I'm trying to encrypt some date using a public key derived form the exchange key pair made with the CALG_RSA_KEYX key type. I determined the block size was 512 bits using cryptgetkeyparam KP_BLOCKLEN. It seems the maximum number of bytes I can feed cryptencrypt in 53 (424 bits) for which I get an encrypted length of 64 back. How can I determine how many bytes I can feed into cryptencrypt? If I feed in more than 53 bytes, the call fails.
RSA using the usual PKCS#1 v.1.5 mode can encrypt a message that is at most k-11 bytes, where k is the length of the modulus in bytes. So a 512 bit key can encrypt up to 53 bytes and a 1024 bit key can encrypt up to 117 bytes.
RSA using OAEP can encrypt a message up to k-2*hLen-2, where k is the modulus byte-length and hLen is the length of the output of the underlying hash-function. So using SHA-1, a 512 bit key can encrypt up to 22 bytes and a 1024 bit key can encrypt up to 86 bytes.
You should not normally use a RSA key to encrypt your message directly. Instead you should generate a random symmetric key (f.x. an AES key), encrypt your message with the symmetric key, encrypt the key with the RSA key and transmit both encryptions to the recipient. This is usually called hybrid encryption.
EDIT: Although this response is marked as accepted by the OP, please see Rasmus Faber response instead, as this is a much better response. Posted 24 hours later, Rasmus's response corrects factual errors,in particular a mis-characterization of OAEP as a block cipher; OAEP is in fact a scheme used atop PKCS-1's Encoding Primitive for the purpose of key-encryption. OAEP is more secure and puts an even bigger limit on the maximum message length, this limit is also bound to a hash algorithm and its key length.

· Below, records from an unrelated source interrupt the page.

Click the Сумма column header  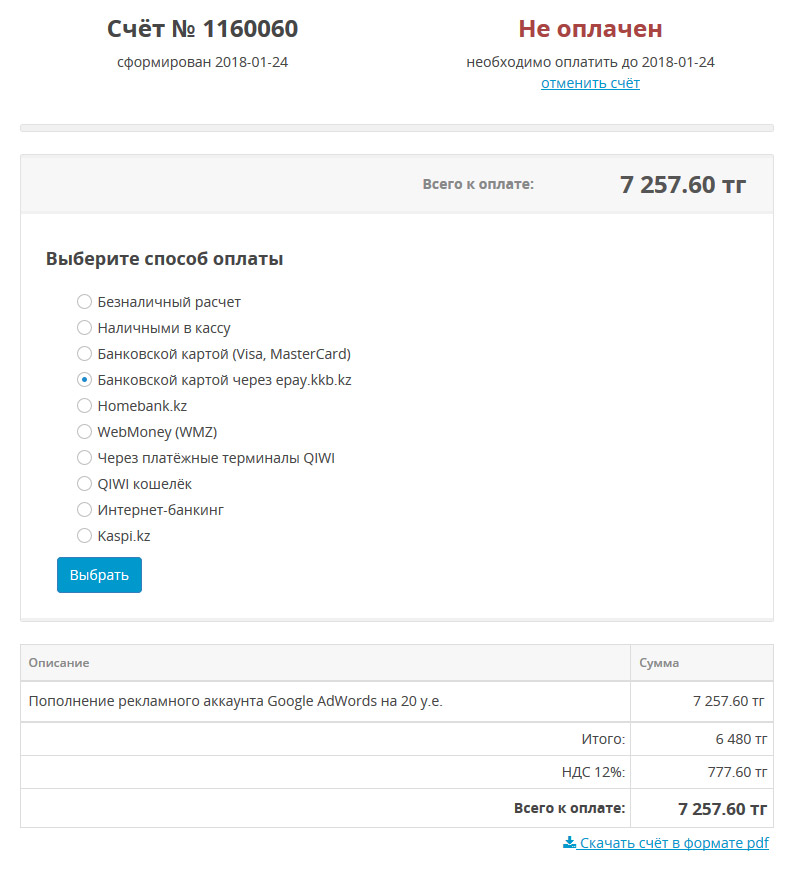click(x=659, y=662)
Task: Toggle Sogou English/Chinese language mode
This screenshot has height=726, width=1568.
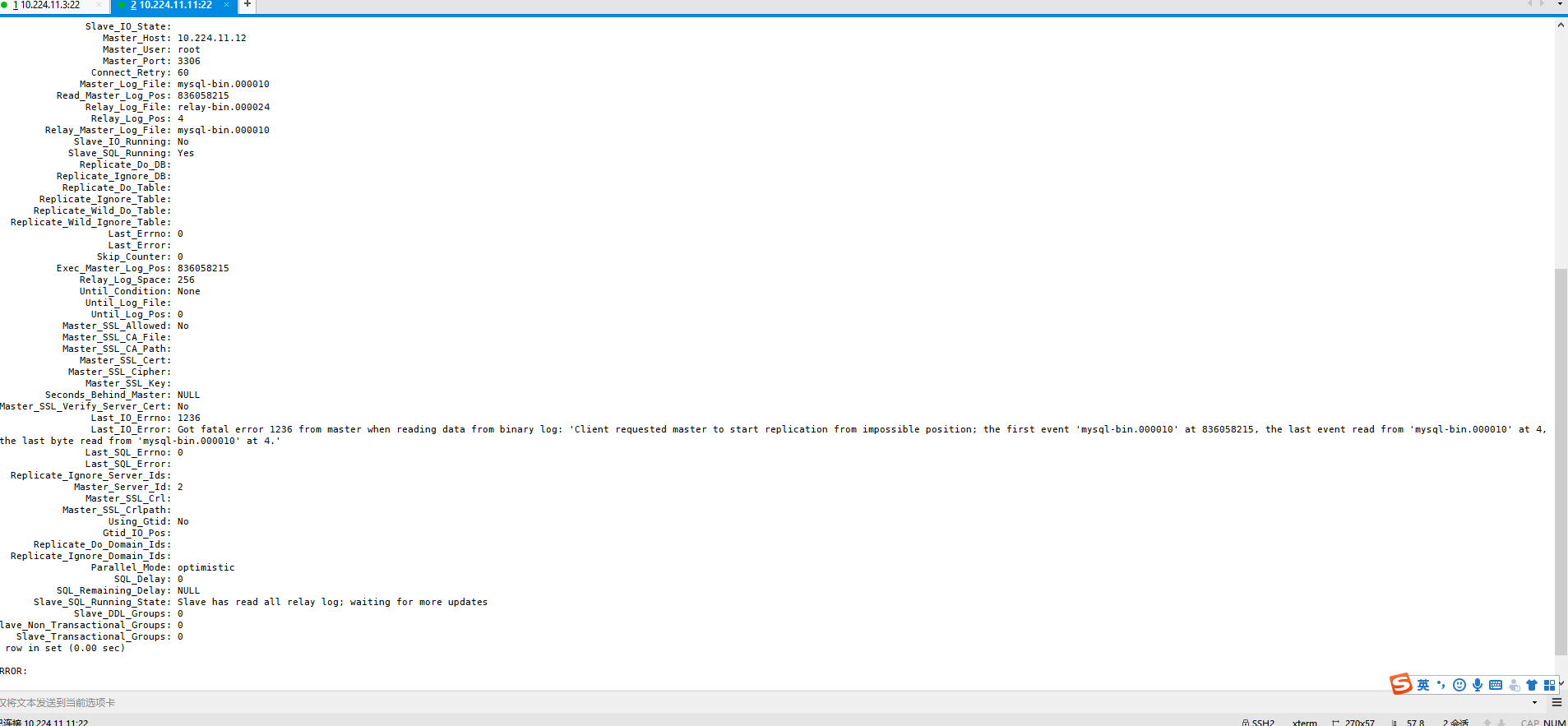Action: pos(1422,685)
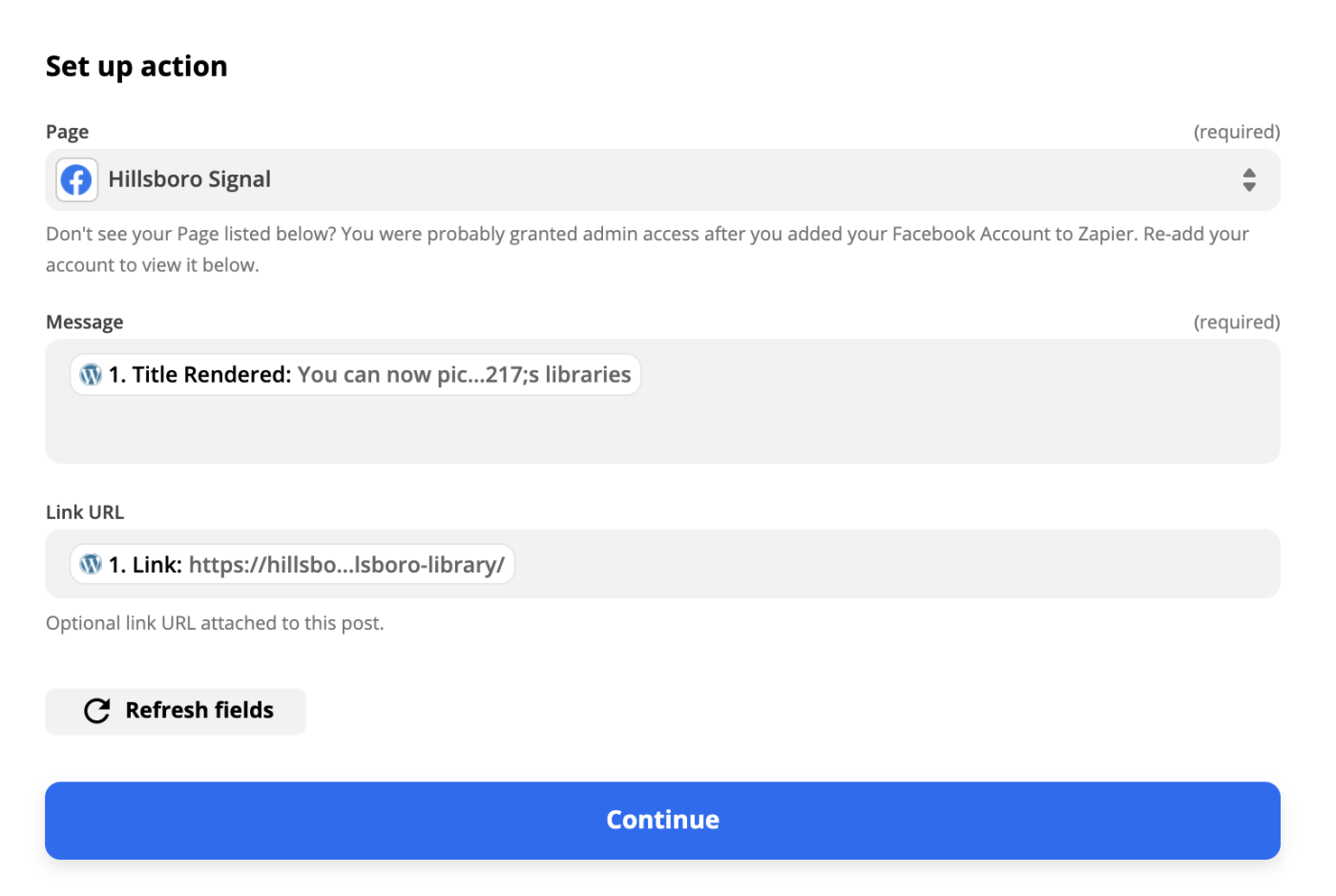The height and width of the screenshot is (896, 1336).
Task: Click WordPress icon in Title Rendered pill
Action: click(91, 375)
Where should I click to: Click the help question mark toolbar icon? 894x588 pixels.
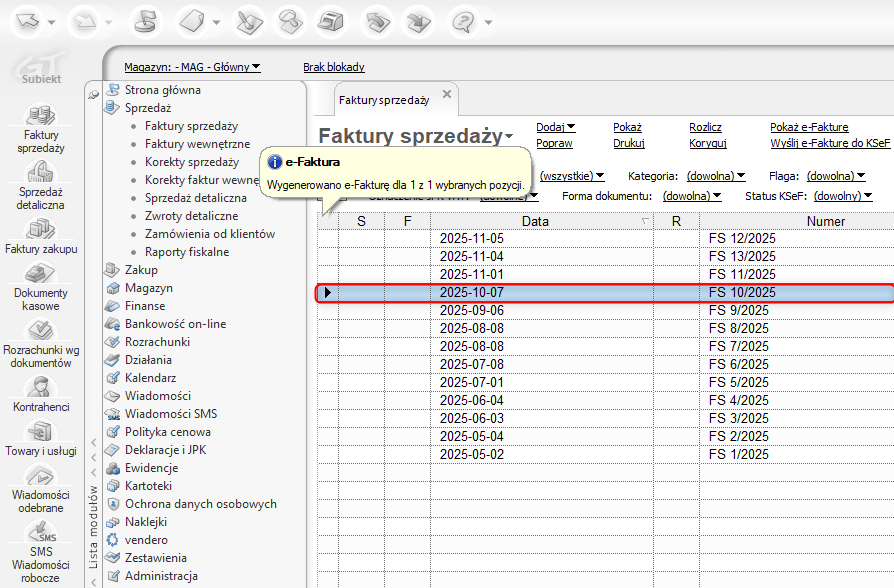click(464, 20)
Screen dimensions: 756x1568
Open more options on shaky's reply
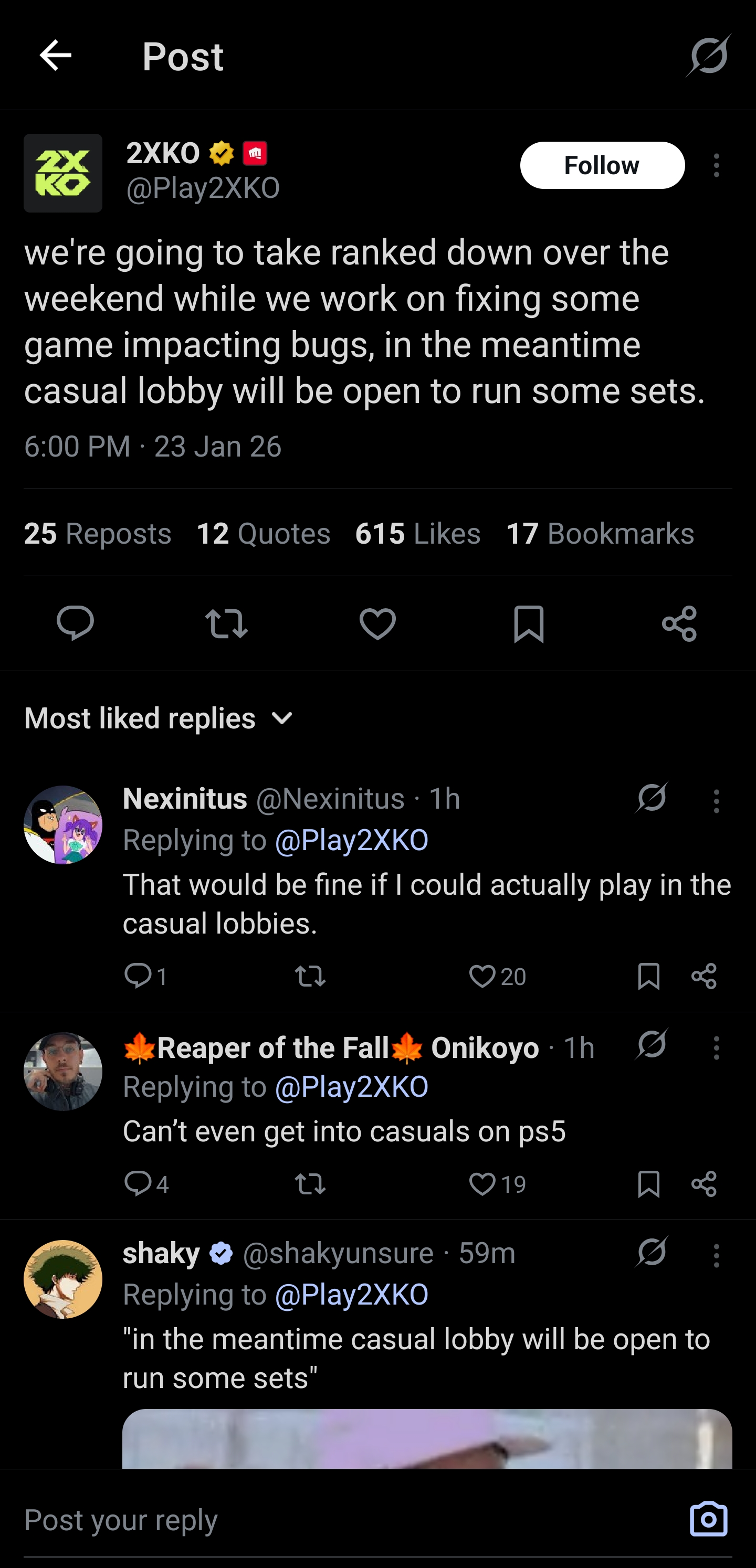pos(717,1256)
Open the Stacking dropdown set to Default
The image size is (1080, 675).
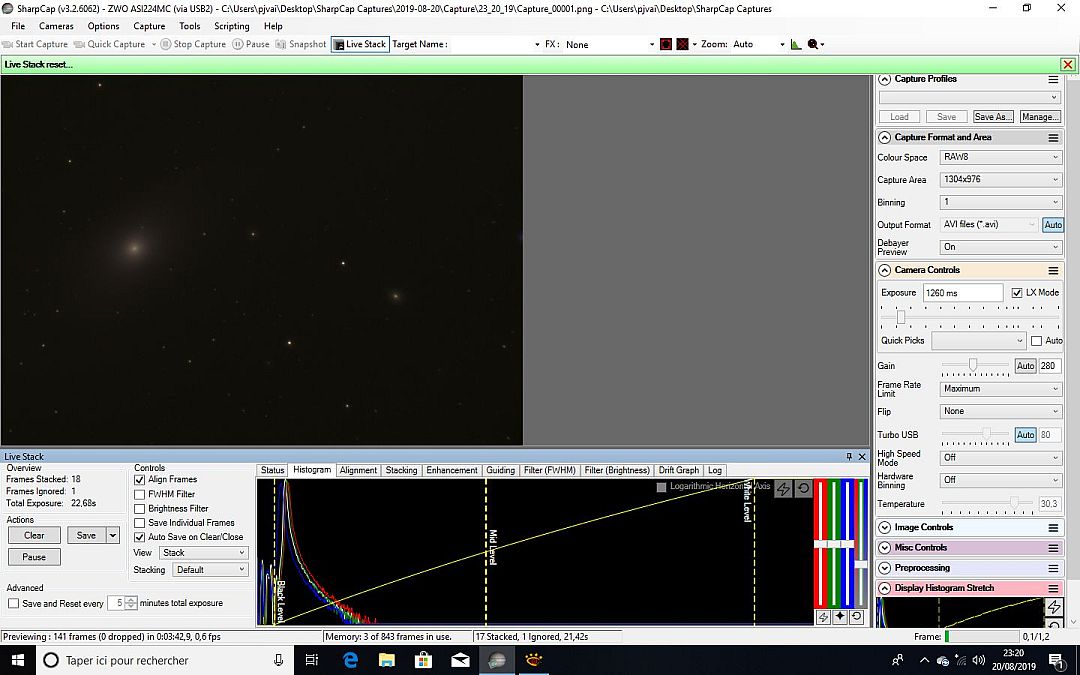point(209,568)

Another shortcoming of the following reply is its failure to stress that CALG_RSA_KEYX should be used exclusively for the key exchange, after which transmission of messages of any length can take place with whatever symmetric key encryption algorithm desired. The OP was aware of this, he was merely trying to "play" with the PK, and I did cover that much, albeit deep in the the long remarks thread.
Fore the time being, I'm leaving this response here, for the record, and also as Mike D may want to refer to it, but do remark-me-in, if you think that it would be better to remove it altogether; I don't mind doing so for sake of clarity!
-mjv- Sept 29, 2009
Original reply:
Have you check the error code from GetLastError(), following cryptencrypt()'s false return?
I suspect it might be NTE_BAD_LEN, unless there's be some other issue.
Maybe you can post the code that surrounds your calling criptencryt().
Bingo, upon seeing the CryptEncrypt() call.
You do not seem to be using the RSAES w/ OAEP scheme, since you do not have the CRYPT_OAEP flag on. This OAEP scheme is a block cipher based upon RSAES. This latter encryption algorihtm, however, can only encrypt messages slightly less than its key size (expressed in bytes). This is due to the minimum padding size defined in PKCS#1; such padding helps protect the algorithm from some key attacks, I think the ones based on known cleartext).
Therefore you have three options:
use the CRYPT_OAEP in the Flag parameter to CryptEncrypt()
extend the key size to say 1024 (if you have control over it, beware that longer keys will increase the time to encode/decode...)
Limit yourself to clear-text messages shorter than 54 bytes.
For documentation purposes, I'd like to make note of a few online resources.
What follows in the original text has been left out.